From the Star:
Hume: New waterfront park does double duty
Published On Sat Mar 13 2010
By Christopher Hume
Urban Issues, Architecture
When is a park not just a park? When it's also a water treatment facility.
The best example in this city is taking shape at Sherbourne and Queens Quay. These days, the site doesn't look especially park-like; in fact, it's a sea of mud as work crews pour concrete on the enormous channel that will run the full length of the site carrying clean water to Lake Ontario.
The as-yet-unnamed park, which actually extends north from the shore almost to Lake Shore Blvd., is one of 14 public spaces already constructed under the aegis of Waterfront Toronto, the agency created in 2001 by the three levels of government to oversee revitalization of Toronto's old harbour lands. From the start a decade ago, the organization's strategy has been based on the proposition that if you build the infrastructure, they will come.
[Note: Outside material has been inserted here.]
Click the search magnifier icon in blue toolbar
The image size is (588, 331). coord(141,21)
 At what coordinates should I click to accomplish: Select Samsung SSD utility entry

But Waterfront Toronto has taken the concept an important step further. As Sherbourne Park – its temporary name – will illustrate so dramatically, in this case, infrastructure won't just make the area inhabitable, it will itself be inhabitable. This notion of using design to transform a public utility into a public amenity has never made more sense than now. It's not new, of course, but the idea that everything we build in a city should do double- (even triple-) duty is one whose time has come.
"The days of the singular perspective are over," argues Vancouver landscape architect Greg Smallenberg. "We're getting more collaborative. I would say that as a profession, landscape architecture has become much more aware of these issues of rationalization of capital costs. This is becoming more popular now. The truth is we've been thinking along these lines a long time. You see this in the blurring of roles; it's an indication that the professions realize we have to rely on each other. We now have road engineers calling us to collaborate on road design. Twenty years ago that would have been unthinkable. That's happening more and more.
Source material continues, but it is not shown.